The offer is currently the highest for Onyx, said the person, who asked not to be named because the process is private. Onyx disclosed in June that it was working with advisers to find a buyer after spurning an offer of $120 a share from Thousand Oaks, California-based Amgen. Onyx rejected Amgen’s proposal because management saw it as too low compared with other recent deals in the industry, a person familiar with the matter said at the time.
Amgen increased the offer after reviewing South San Francisco, California-based Onyx’s non-public financial statements, said the person with knowledge of the current bid. The company is scheduled to report results this week. A successful suitor would gain control of Onyx’s blood-cancer treatment Kyprolis, which it sells alone and whose sales may surge about ninefold to $2.4 billion by 2019, according to analyst estimates compiled by Bloomberg.

INFORMATION SHOWN —
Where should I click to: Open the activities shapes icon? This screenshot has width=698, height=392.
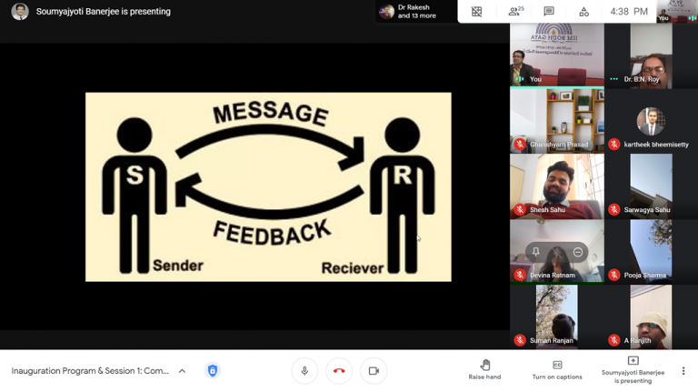pyautogui.click(x=583, y=12)
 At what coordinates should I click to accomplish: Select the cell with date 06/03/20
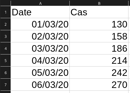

STUDY QUESTIONS —
[1] Reproduce the passage on Amgen's bid for Onyx from "Amgen increased the" up to and including "compiled by Bloomberg.".
[2] Extend the article about Amgen's offer for Onyx, picking up after its final sentence.
The material can be set aside entirely.

ANSWERS BY ITEM NUMBER —
[1]
Amgen increased the offer after reviewing South San Francisco, California-based Onyx’s non-public financial statements, said the person with knowledge of the current bid. The company is scheduled to report results this week. A successful suitor would gain control of Onyx’s blood-cancer treatment Kyprolis, which it sells alone and whose sales may surge about ninefold to $2.4 billion by 2019, according to analyst estimates compiled by Bloomberg.

[2]
“This looks like Amgen is last man standing and this is probably pretty close to the final price,” said Michael King, a JMP Securities senior biotech analyst in New York. “If there was a third party, they would have either stepped in or the price would be higher,” he said in phone interview. King has an equivalent to a hold rating on the stock.
Onyx closed at $132.02 in New York today, giving the company a market value of $9.6 billion. The shares rose 1 percent to $133.75 in trading after exchanges closed.
Lori Melancon, a spokeswoman for Onyx, declined to comment, as did Christine Regan, an Amgen spokeswoman.
AstraZeneca Plc, Pfizer Inc. and Novartis AG were among the suitors preparing bids for Onyx, people familiar with the matter said last month. Onyx said in June that it was working with adviser Centerview Partners.
Onyx also sells Nexavar for liver and kidney cancer in partnership with Germany’s Bayer AG. (BAYN) Onyx generated $362 million in 2012 revenue, with 80 percent coming from Nexavar and Stivarga. The company gets a 20 percent royalty on sales of stomach-cancer treatment Stivarga from Bayer, which has said it expects the drug to be a bestseller.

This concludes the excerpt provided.